What Would War With North Korea Look Like? 
By Robin Wright
Over the past half century, the United States has fought only one big war—in Kuwait, in 1991—that was a conventional conflict. The combat was quick (six weeks) and successful in its limited goal: expelling Iraqi forces from the small Gulf sheikhdom. Less than a hundred and fifty Americans died in battle.
America’s other big wars over the same period—in Vietnam, in the 1960s and 1970s; Afghanistan, after 9/11; and Iraq, on and off since 2003—have been unconventional. They pitted a well-trained army with the world’s deadliest weapons against insurgents, militias, terrorists, or a poorly trained army, all with far less firepower and no airpower.
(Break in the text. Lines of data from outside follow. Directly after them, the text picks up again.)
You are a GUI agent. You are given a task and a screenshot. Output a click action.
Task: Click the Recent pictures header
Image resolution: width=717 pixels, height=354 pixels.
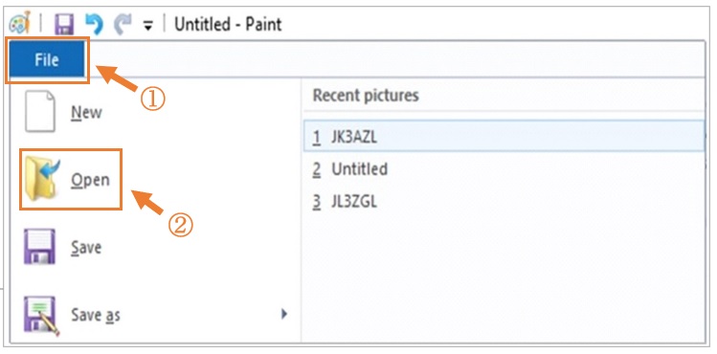(366, 95)
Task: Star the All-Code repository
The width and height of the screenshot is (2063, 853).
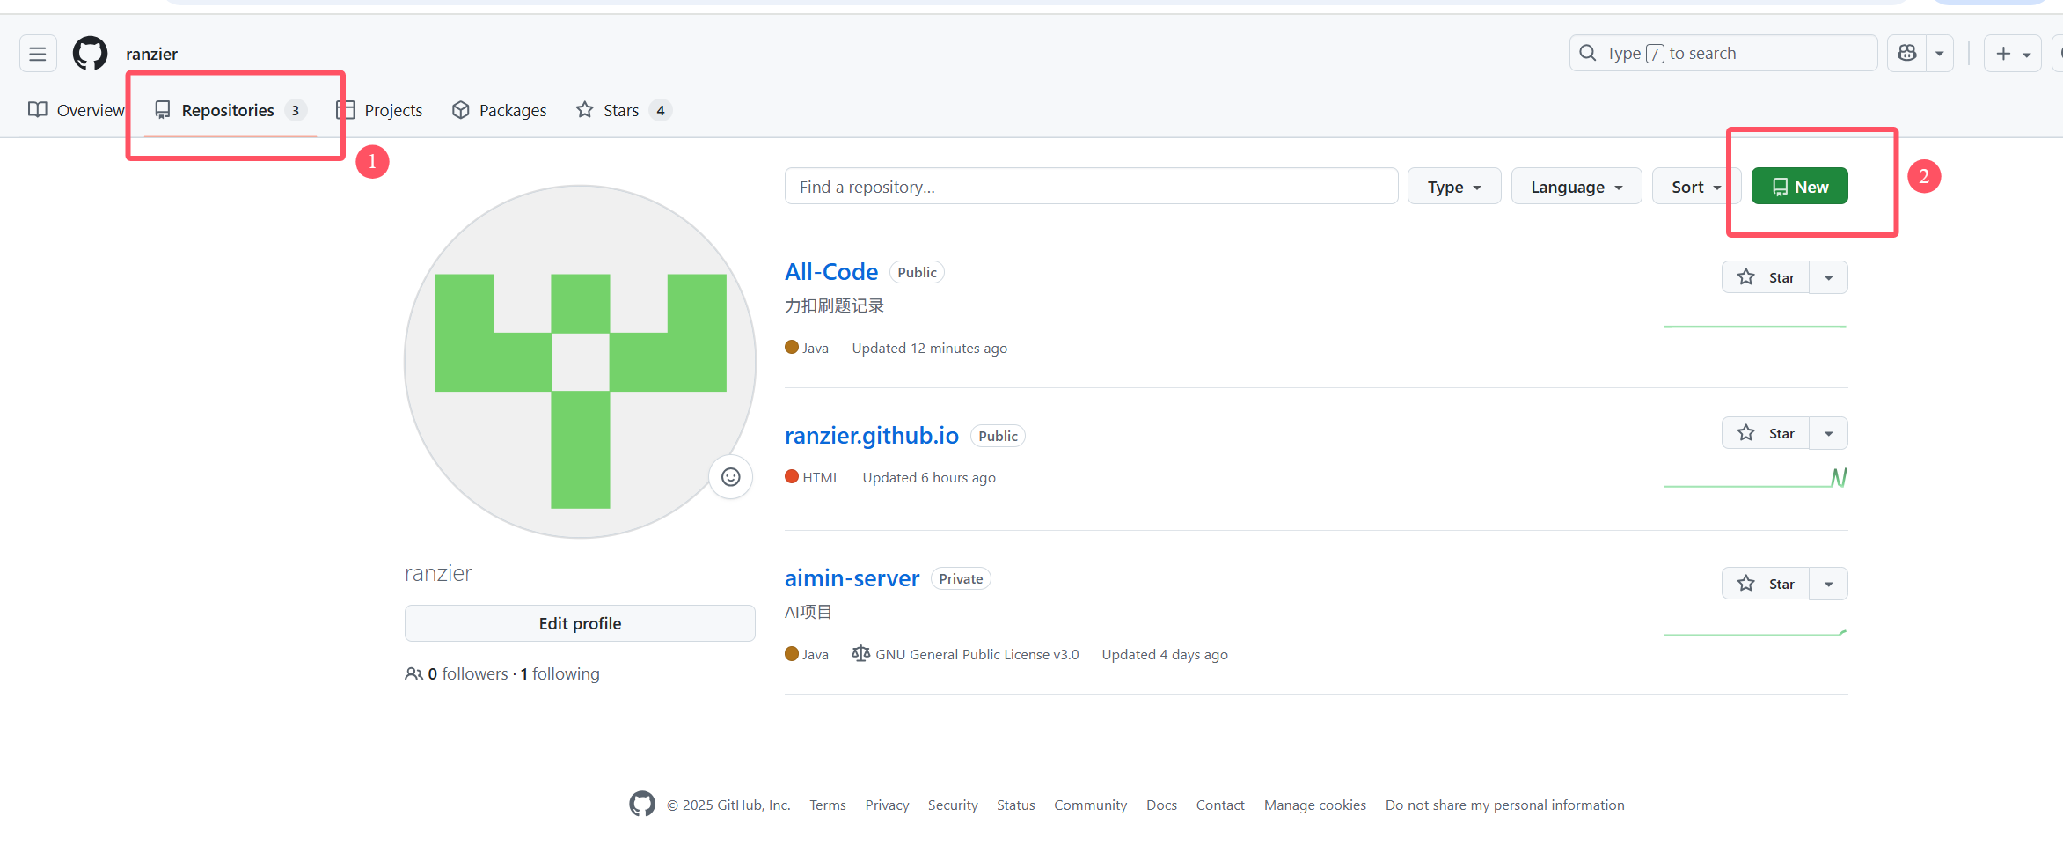Action: tap(1766, 278)
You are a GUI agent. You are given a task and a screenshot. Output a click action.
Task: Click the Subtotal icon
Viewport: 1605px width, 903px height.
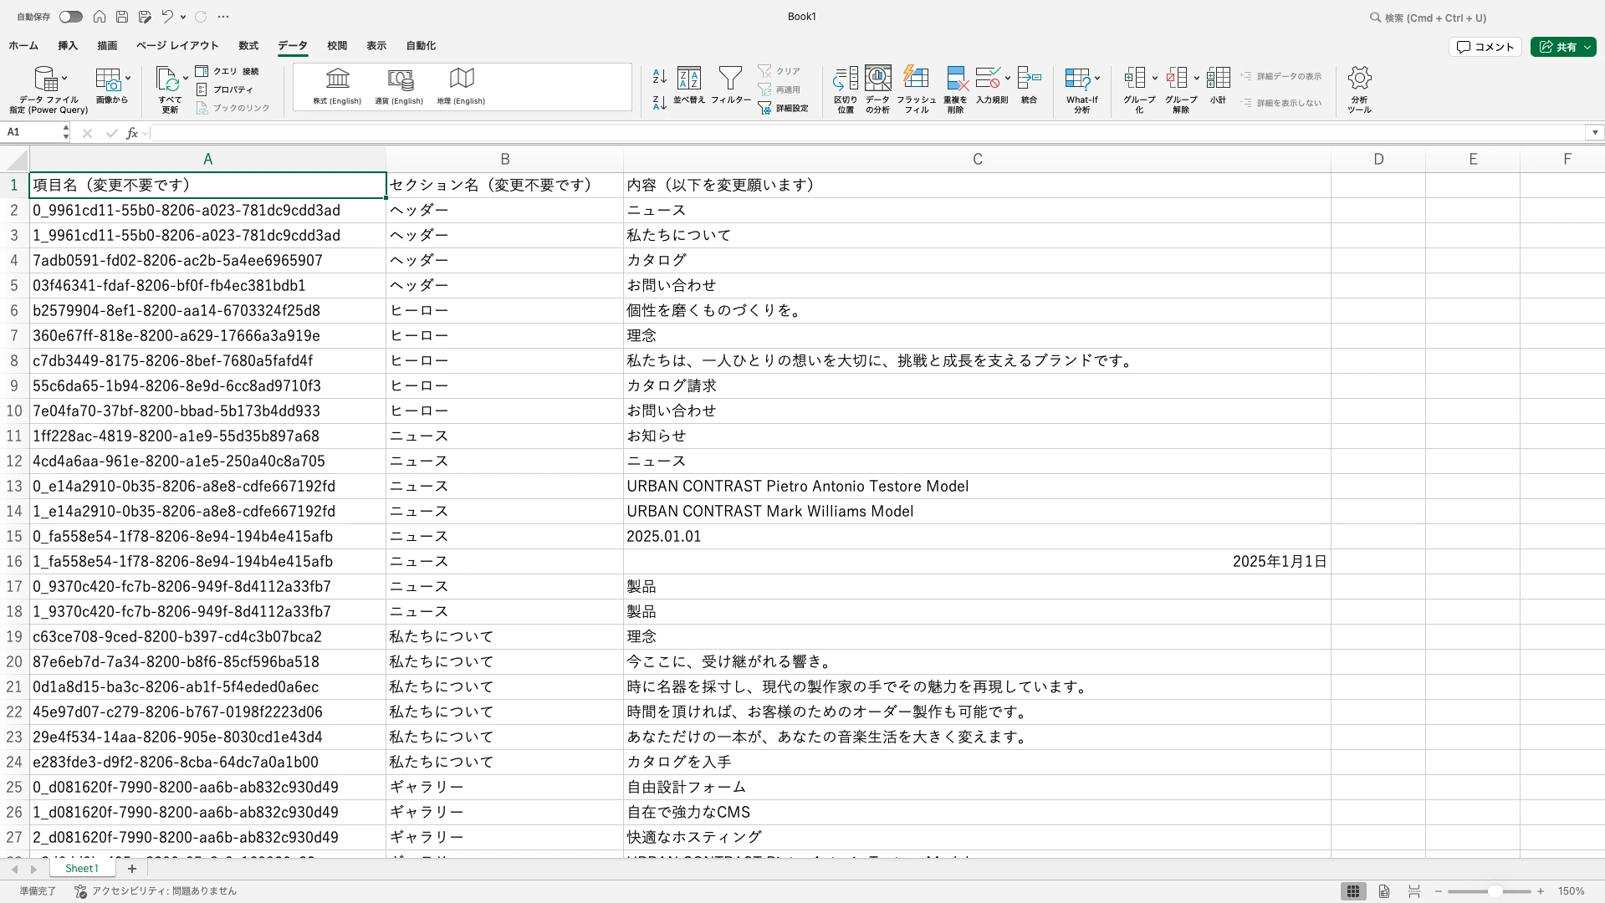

In each, asymmetric conflicts stymied the United States. Wars dragged on for years. Death tolls were in the thousands—in Vietnam, tens of thousands. The aftermath—and unintended consequences—were far messier and bloodier. The price tags were in trillions of dollars.
A war with North Korea would probably be a combination of both types of conflict, played out in phases. The first phase would be a conventional war pitting North Korea against American and South Korean forces. It would almost certainly be deadly—producing tens of thousands of deaths just in Seoul, and possibly a million casualties in the South alone. It would likely play out for at least a month, and possibly many weeks more. 
As bad as the scenario for the first phase seems, the second phase could then get worse.
A conventional conflict could then devolve into the now familiar kind of insurgency that U.S. forces face in the Middle East and South Asia. Loyalists to the Kim regime would probably try to fight on in covert cells and costly guerrilla attacks.